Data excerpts
◆ ◆ ◆ ◆ ◆

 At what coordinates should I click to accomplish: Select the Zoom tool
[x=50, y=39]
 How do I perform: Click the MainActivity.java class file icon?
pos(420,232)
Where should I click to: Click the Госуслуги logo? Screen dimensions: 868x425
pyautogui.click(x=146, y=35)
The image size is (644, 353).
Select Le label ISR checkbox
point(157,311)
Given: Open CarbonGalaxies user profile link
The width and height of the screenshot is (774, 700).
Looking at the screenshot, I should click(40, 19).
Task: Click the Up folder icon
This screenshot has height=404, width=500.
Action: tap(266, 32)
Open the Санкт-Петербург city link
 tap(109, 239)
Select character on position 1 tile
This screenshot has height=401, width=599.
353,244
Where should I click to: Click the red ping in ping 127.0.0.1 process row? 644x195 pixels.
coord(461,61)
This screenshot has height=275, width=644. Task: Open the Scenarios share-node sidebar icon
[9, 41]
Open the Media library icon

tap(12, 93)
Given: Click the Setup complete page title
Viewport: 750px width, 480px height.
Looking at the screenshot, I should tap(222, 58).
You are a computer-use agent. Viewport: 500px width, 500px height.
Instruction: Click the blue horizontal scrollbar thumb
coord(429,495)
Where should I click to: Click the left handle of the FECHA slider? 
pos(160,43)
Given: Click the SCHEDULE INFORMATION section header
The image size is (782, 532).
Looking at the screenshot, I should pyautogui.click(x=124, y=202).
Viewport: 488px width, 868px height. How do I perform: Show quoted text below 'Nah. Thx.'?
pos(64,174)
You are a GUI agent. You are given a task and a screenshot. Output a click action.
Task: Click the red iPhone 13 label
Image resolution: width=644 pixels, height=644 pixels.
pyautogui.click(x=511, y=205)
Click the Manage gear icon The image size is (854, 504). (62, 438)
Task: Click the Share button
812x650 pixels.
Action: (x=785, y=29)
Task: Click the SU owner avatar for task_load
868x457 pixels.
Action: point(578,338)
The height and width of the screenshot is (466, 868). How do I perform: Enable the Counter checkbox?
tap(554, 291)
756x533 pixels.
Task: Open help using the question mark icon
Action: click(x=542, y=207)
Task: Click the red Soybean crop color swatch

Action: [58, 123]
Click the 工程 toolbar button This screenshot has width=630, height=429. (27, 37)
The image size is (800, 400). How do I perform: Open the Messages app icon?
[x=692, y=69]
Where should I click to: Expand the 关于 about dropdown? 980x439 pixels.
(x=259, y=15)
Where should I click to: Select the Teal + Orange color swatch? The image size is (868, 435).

◆ ◆ ◆ ◆ ◆

Type out the entries exactly as they appear above.

 At what coordinates should I click to accomplish: Select the Zoom tool
[x=50, y=39]
 How do I perform: Click the MainActivity.java class file icon?
pos(420,232)
Where should I click to: Click the Госуслуги logo? Screen dimensions: 868x425
pyautogui.click(x=146, y=35)
The image size is (644, 353).
Select Le label ISR checkbox
point(157,311)
Given: Open CarbonGalaxies user profile link
The width and height of the screenshot is (774, 700).
Looking at the screenshot, I should click(40, 19).
Task: Click the Up folder icon
This screenshot has height=404, width=500.
Action: tap(266, 32)
Open the Санкт-Петербург city link
 tap(109, 239)
Select character on position 1 tile
This screenshot has height=401, width=599.
353,244
Where should I click to: Click the red ping in ping 127.0.0.1 process row? 644x195 pixels.
coord(461,61)
This screenshot has height=275, width=644. Task: Open the Scenarios share-node sidebar icon
[9, 41]
Open the Media library icon

tap(12, 93)
Given: Click the Setup complete page title
Viewport: 750px width, 480px height.
Looking at the screenshot, I should tap(222, 58).
You are a computer-use agent. Viewport: 500px width, 500px height.
Instruction: Click the blue horizontal scrollbar thumb
coord(429,495)
Where should I click to: Click the left handle of the FECHA slider? 
pos(160,43)
Given: Click the SCHEDULE INFORMATION section header
The image size is (782, 532).
Looking at the screenshot, I should pyautogui.click(x=124, y=202).
Viewport: 488px width, 868px height. How do I perform: Show quoted text below 'Nah. Thx.'?
pos(64,174)
You are a GUI agent. You are given a task and a screenshot. Output a click action.
Task: Click the red iPhone 13 label
Image resolution: width=644 pixels, height=644 pixels.
pyautogui.click(x=511, y=205)
Click the Manage gear icon The image size is (854, 504). (62, 438)
Task: Click the Share button
812x650 pixels.
Action: (x=785, y=29)
Task: Click the SU owner avatar for task_load
868x457 pixels.
Action: point(578,338)
The height and width of the screenshot is (466, 868). How do I perform: Enable the Counter checkbox?
tap(554, 291)
756x533 pixels.
Task: Open help using the question mark icon
Action: click(x=542, y=207)
Task: Click the red Soybean crop color swatch

Action: [58, 123]
Click the 工程 toolbar button This screenshot has width=630, height=429. (27, 37)
The image size is (800, 400). How do I perform: Open the Messages app icon?
[x=692, y=69]
Where should I click to: Expand the 关于 about dropdown? 980x439 pixels.
(x=259, y=15)
Where should I click to: Select the Teal + Orange color swatch? The image size is (868, 435).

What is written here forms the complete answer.